(Bae et al., 2024)

Sources: arXiv:2410.20672 · alphaXiv overview

Core contribution

Relaxed Recursive Transformers shows that a pretrained transformer can be compressed into a recursive/shared-depth model and then partially repaired with small layer-specific LoRA modules. The central idea is that strict sharing is often too rigid, but almost shared can be a strong byte-quality compromise.

Why this matters for Parameter Golf

This is probably the strongest direct support for recursive width scaling. It says the relevant choice is not “unique depth or collapse,” but “how much specialization is worth paying for once a strong shared backbone exists?” That is exactly the kind of trade a hard artifact cap forces.

What to import

  • One strong shared block can carry a surprising amount of depth.
  • Tiny depth-specific adjustments can recover a lot of lost specialization.
  • Good initialization matters.

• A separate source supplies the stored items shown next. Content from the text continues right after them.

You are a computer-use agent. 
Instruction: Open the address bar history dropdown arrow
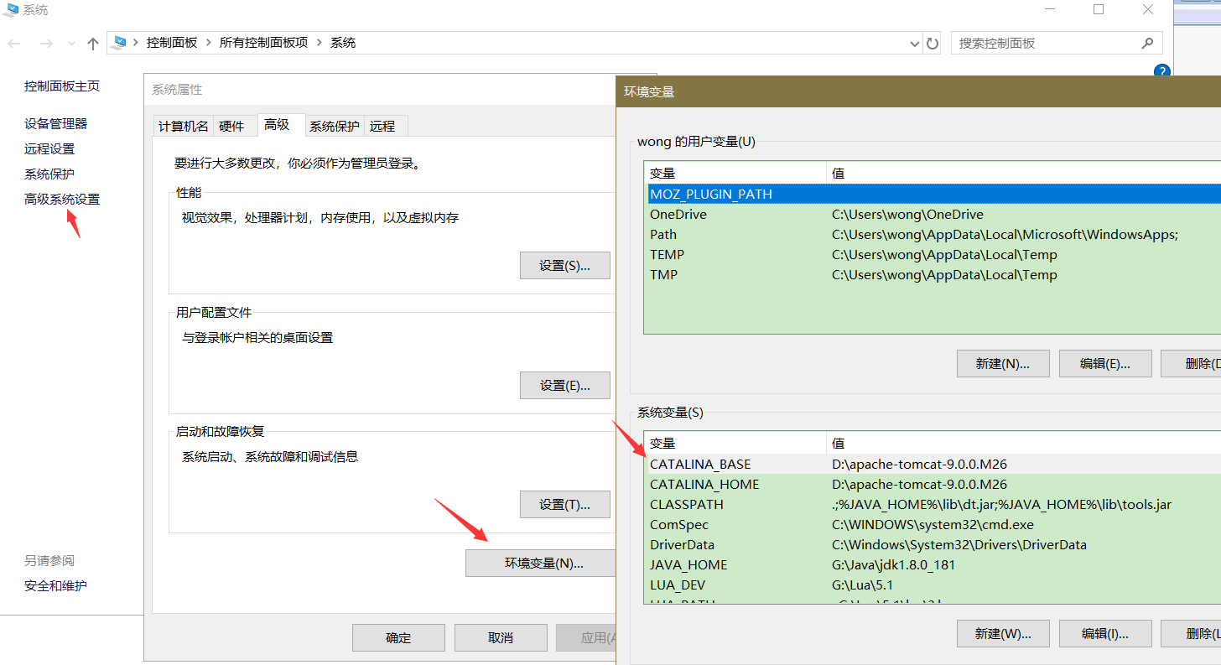tap(914, 43)
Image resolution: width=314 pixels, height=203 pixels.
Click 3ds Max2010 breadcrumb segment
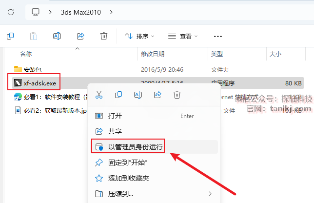pos(81,12)
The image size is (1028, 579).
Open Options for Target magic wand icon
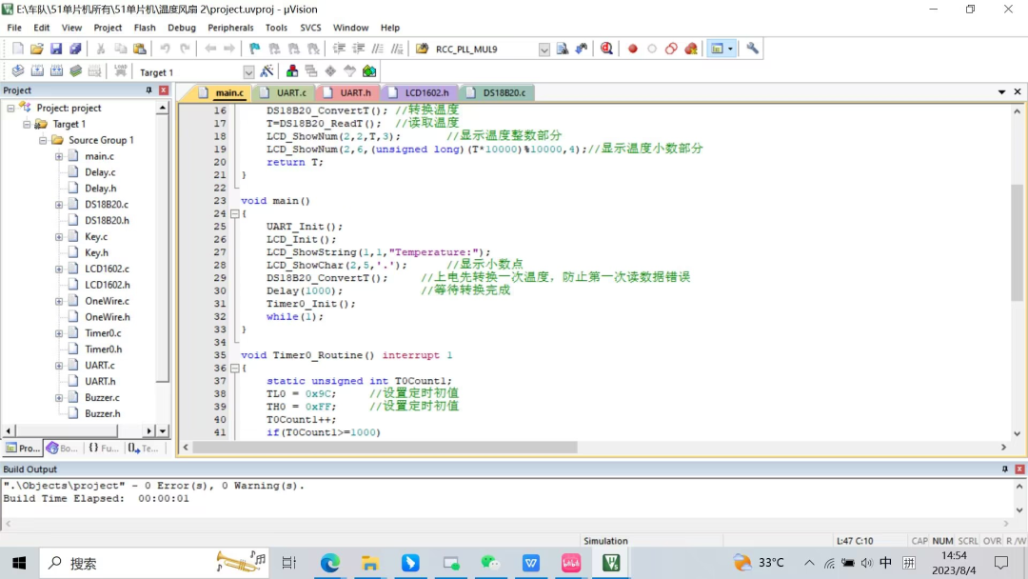click(x=267, y=71)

Shared-depth models are easier to love in theory than to optimize in practice.

What not to over-import

The paper starts from pretrained transformers, which is not identical to this repo’s search setting. It also does not prove that LoRA-style relaxation is the best use of bytes in every artifact-capped scenario. The main durable lesson is the shape of the optimum: strict tying is often too harsh, but tiny deviations can be enough.

Parameter Golf translation

This paper argues for spending artifact bytes on:

  • one strong shared block
  • small per-step scales, adapters, or low-rank corrections

rather than on many fully unique blocks that each contribute only modest marginal value.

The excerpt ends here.